Zweitstärkste Kraft mit 31,6 Prozent würde demnach die oppositionelle liberalkonservative Bürgerkoalition (KO) des ehemaligen Ministerpräsidenten und früheren EU-Ratspräsidenten Tusk.
Wer Polen zukünftig regieren könnte
In den Prognosen wurden der PiS 200 Sitze im neuen Parlament vorhergesagt. Die Mehrheit hat, wer 231 der 460 Mandate erreicht. Als Koalitionspartner kommt nur die ultrarechte Konfederacja infrage, mit der es laut Prognosen allerdings wohl nicht für eine Regierungsmehrheit reicht.
Oppositionsführer Donald Tusk spricht in der Parteizentrale seiner Partei.Bild: AP / Petr David Josek
Die oppositionelle Bürgerkoalition (KO) käme laut Prognosen auf 163 Mandate. Sie könnte mit dem christlich-konservativen Dritten Weg (13 Prozent) und dem Linksbündnis Lewica (8,6 Prozent) eine Koalition bilden. Das Dreierbündnis käme auf 248 Abgeordnete und hätte eine Mehrheit im Parlament.
Oppositionsführer Tusk sah sich am Abend daher schon als Sieger. PiS-Chef Jaroslaw Kaczynski sagte, man warte auf den weiteren Verlauf der Ereignisse. Das endgültige Wahlergebnis steht wohl erst am Dienstag fest.
Das Kräfteverhältnis im Parlament kann sich noch durch Nuancen von wenigen Prozentpunkten für kleinere Parteien verschieben. Erwartet wird eine langwierige Regierungsbildung.
Warum die Opposition so erfolgreich ist
"Der Sieg der Opposition ist das Ergebnis einer wachsenden Ermüdung der PiS-Regierung in der Gesellschaft", meint Piotr Buras in einem Statement. Er ist Leiter des European Council on Foreign Relations (ECFR) in Warschau. In einer Umfrage von Anfang Oktober gaben laut ihm 61 Prozent der Polen an, dass sie einen Regierungswechsel begrüßen würden. Die sich verschlechternde Wirtschaftslage, die hohe Inflation und die Inkompetenz der Regierung sind Buras zufolge die Hauptgründe für die Niederlage der PiS.
"In der Vergangenheit beruhte die Popularität der PiS auf der Attraktivität großzügiger Sozialleistungen.

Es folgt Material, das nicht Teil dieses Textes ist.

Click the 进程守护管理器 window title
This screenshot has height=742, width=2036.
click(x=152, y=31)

Viele Wählende sind jedoch besorgt über die als ungerecht empfundene Verteilung der öffentlichen Gelder", schreibt er. Während 2015 bis 2019 haben laut ihm viele Bürger:innen geglaubt, dass es ihnen mit der PiS-Regierung besser ginge – auch wenn sie die ideologischen Positionen der Partei nicht unbedingt teilten. Sie wurden in den vergangenen vier Jahren immer mehr enttäuscht, meint er.

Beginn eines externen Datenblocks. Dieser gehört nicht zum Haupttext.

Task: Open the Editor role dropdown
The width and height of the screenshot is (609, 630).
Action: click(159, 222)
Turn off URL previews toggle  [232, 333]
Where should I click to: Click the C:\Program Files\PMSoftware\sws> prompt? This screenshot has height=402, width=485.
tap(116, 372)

Das bedeutet das Wahlergebnis für die EU
Ein möglicher Machtwechsel in Warschau würde auch eine Wende in der polnischen Außenpolitik bringen. Die nationalkonservative PiS liegt wegen einer Justizreform im Dauerclinch mit Brüssel, das Verhältnis zu Berlin befindet sich wegen ihrer Forderungen nach Weltkriegsreparationen in Höhe von 1,3 Billionen Euro auf einem Tiefpunkt.
Die drei Oppositionsparteien, die sich unter Tusk zusammentun könnten, stehen für einen proeuropäischen Kurs und eine versöhnlichere Politik gegenüber Deutschland.

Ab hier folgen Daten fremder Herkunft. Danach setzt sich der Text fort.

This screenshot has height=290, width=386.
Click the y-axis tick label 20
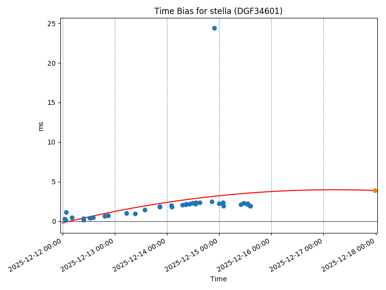(x=51, y=63)
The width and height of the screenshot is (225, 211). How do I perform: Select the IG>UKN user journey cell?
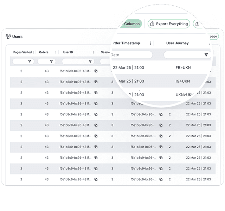[x=183, y=81]
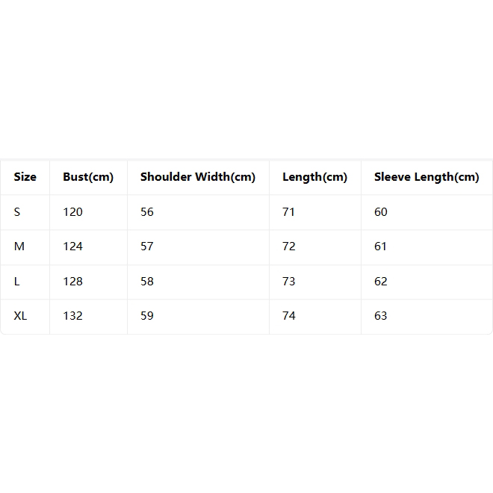This screenshot has width=493, height=493.
Task: Click the Size column header
Action: pyautogui.click(x=25, y=177)
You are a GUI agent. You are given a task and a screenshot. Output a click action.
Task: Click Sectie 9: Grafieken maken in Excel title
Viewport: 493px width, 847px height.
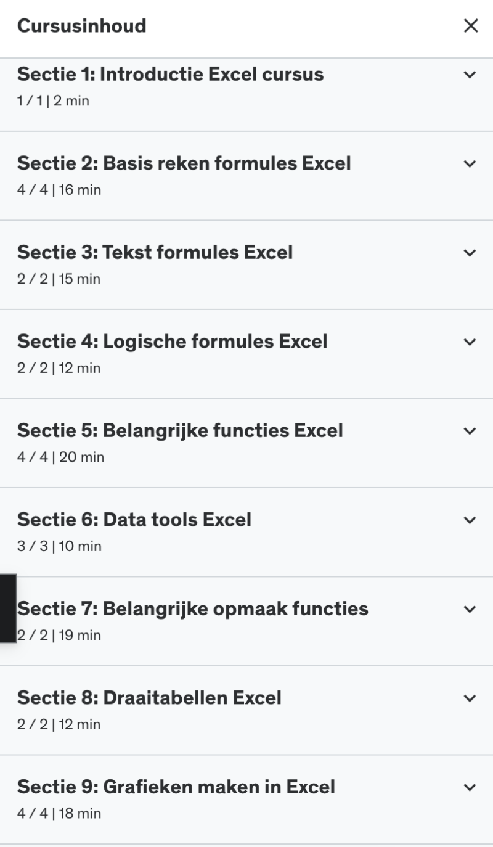pos(176,787)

"Polen wird unter der neuen Regierung Tusk ein konstruktiverer Akteur in der EU-Politik sein, der versucht, die Beziehungen zu den wichtigsten Partnern zu verbessern und das Vertrauen in seine pro-europäischen Qualitäten wiederherzustellen", meint Buras.
Doch nicht alles sei rosig.
Da eine starke und feindlich gesinnte antieuropäische Opposition – PiS und die rechtsextreme Konfederacja – mehr als 40 Prozent der Wählenden vertrete, werde die Gestaltung der europäischen Politik Gegenstand einer polarisierten politischen Debatte sein. Der Experte führt aus: Dies wird den Handlungsspielraum der Regierung einschränken, da sie bei der Umgestaltung des Landes nach der PiS und der Wiederherstellung der Rechtsstaatlichkeit vor sehr großen Herausforderungen steht.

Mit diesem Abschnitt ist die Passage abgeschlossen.